1. Data Source Rules

  • Source of truth: csv/data.csv (read-only in current implementation).
  • Backend normalizes many BMC headers into the typed Ticket model (backend/tickets.py).
  • Do not assume every CSV column is mapped. Use only exposed normalized fields.
  • Always treat missing values as unknown, not false.

2. Recommended Tool Order (MCP Or Agent)

  1. Call csv_ticket_fields to discover available fields.
  2. Call csv_ticket_stats to get high-level distribution (status, priority, city, group).
  3. Narrow data with csv_list_tickets filters (status, assigned_group, has_assignee).
  4. Use csv_search_tickets for text scenarios (problem patterns, products, cities, notes).
  5. Call csv_get_ticket only for deep dives on specific IDs.

3. MCP Tools Added In This Repo

  • csv_ticket_fields
  • csv_ticket_stats
  • csv_list_tickets
  • csv_search_tickets
  • csv_get_ticket

All tools are available via POST /mcp (tools/list and tools/call).
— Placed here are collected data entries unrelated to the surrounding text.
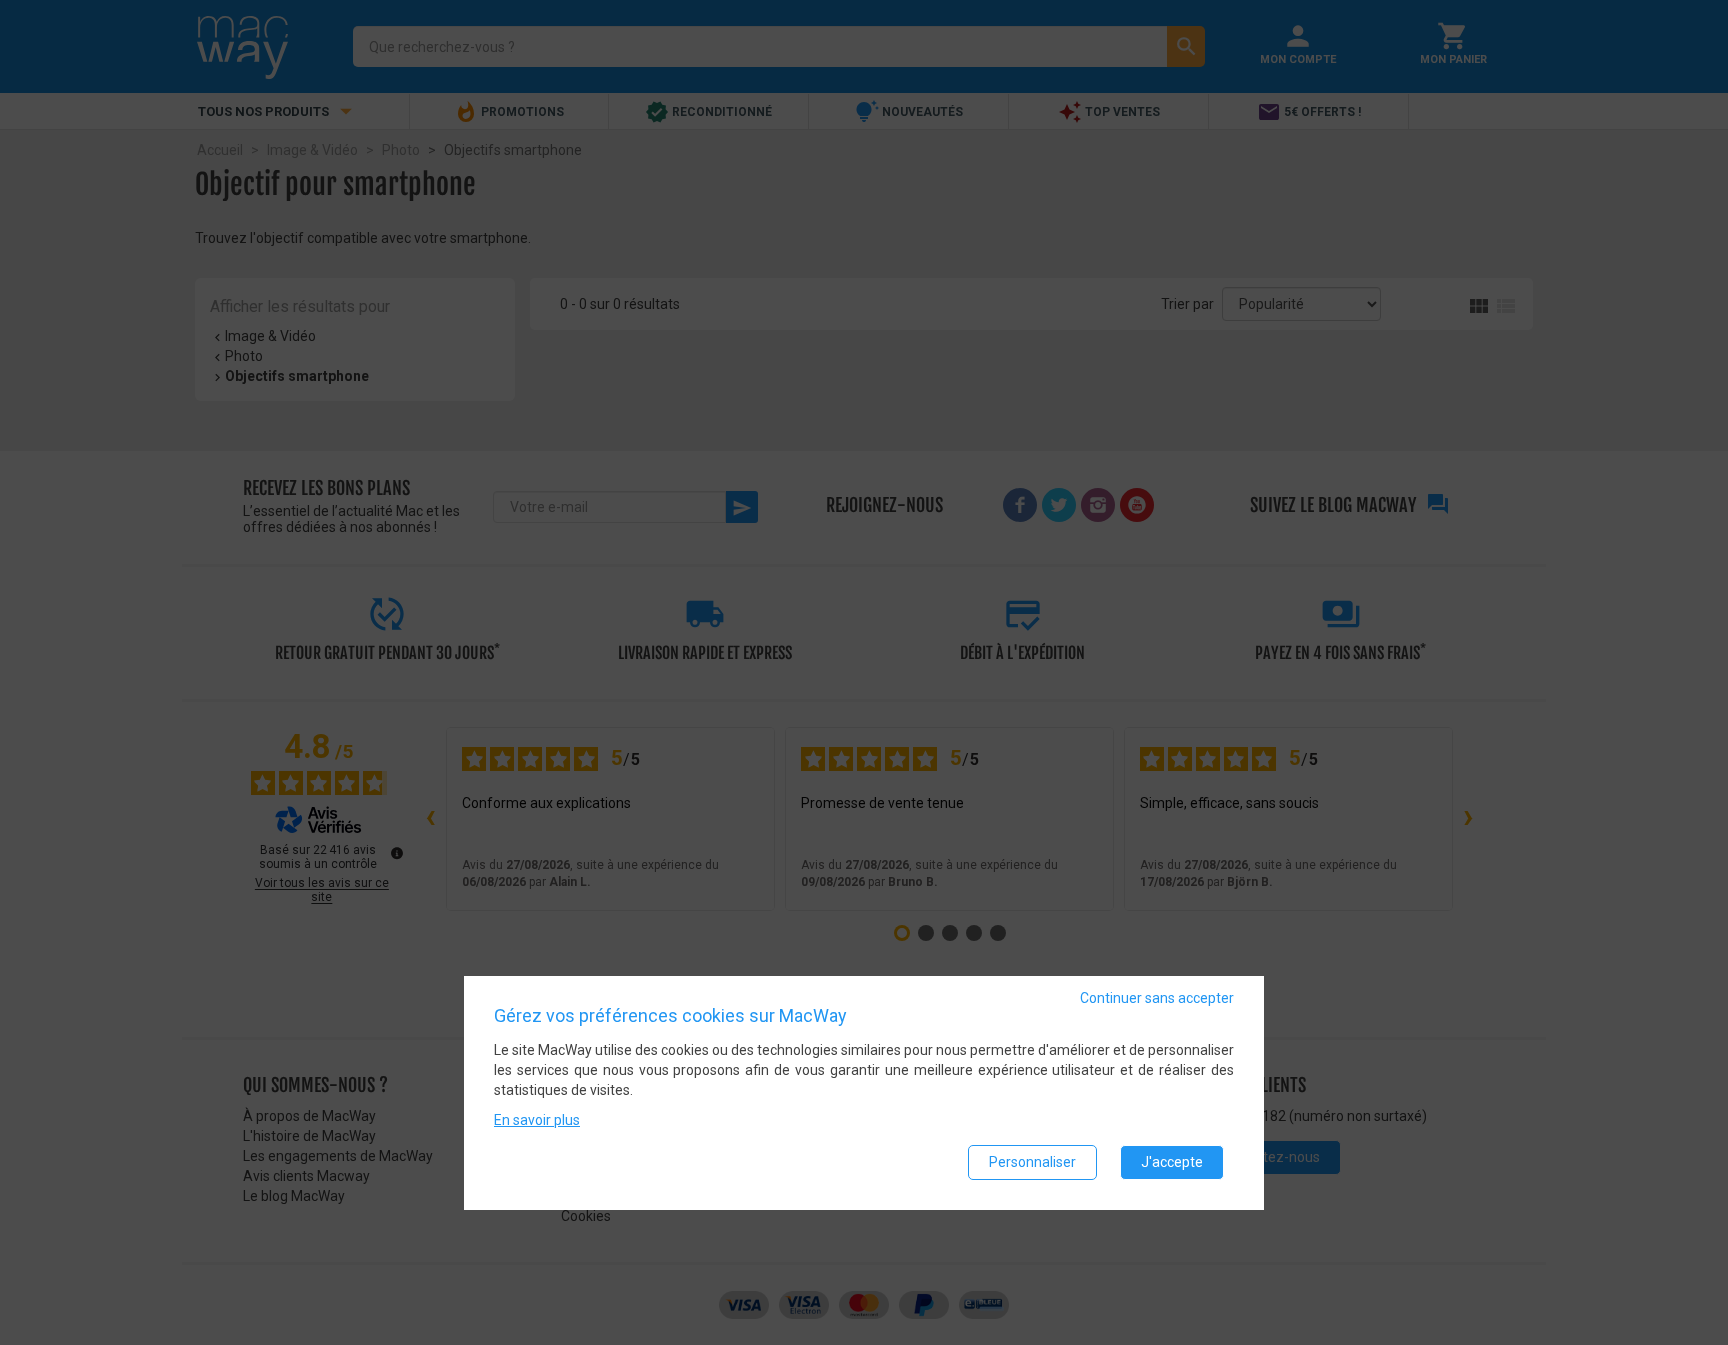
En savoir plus (537, 1121)
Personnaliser (1032, 1163)
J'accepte (1172, 1163)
4. Prompting Guidance For Usecase Demo Ideas

When generating project ideas:

  • Start from real evidence in tickets (priority, volume, repeated keywords, bottlenecks).
  • Explicitly reference ticket IDs used as evidence.
  • Prefer one menu point per project idea.
  • Return both:
    • Human summary
    • Structured rows (JSON) for table rendering

Suggested output schema:

{
  "rows": [
    {
      "menu_point": "Smart Routing",
      "project_name": "Auto Assignment Optimizer",
      "summary": "Reduces unassigned high-priority incidents.",
      "agent_prompt": "Analyze unassigned critical/high tickets and propose routing rules.",
      "ticket_ids": "id1,id2,id3",
      "csv_evidence": "24 high-priority tickets without assignee in top 2 groups."
    }
  ]
}

5. Guardrails

  • Never invent tickets, IDs, or field values.
  • If the dataset is insufficient, say so clearly.
  • Keep responses deterministic and auditable: include filtering logic used.
  • Prefer concise tables over long prose when showing candidate projects.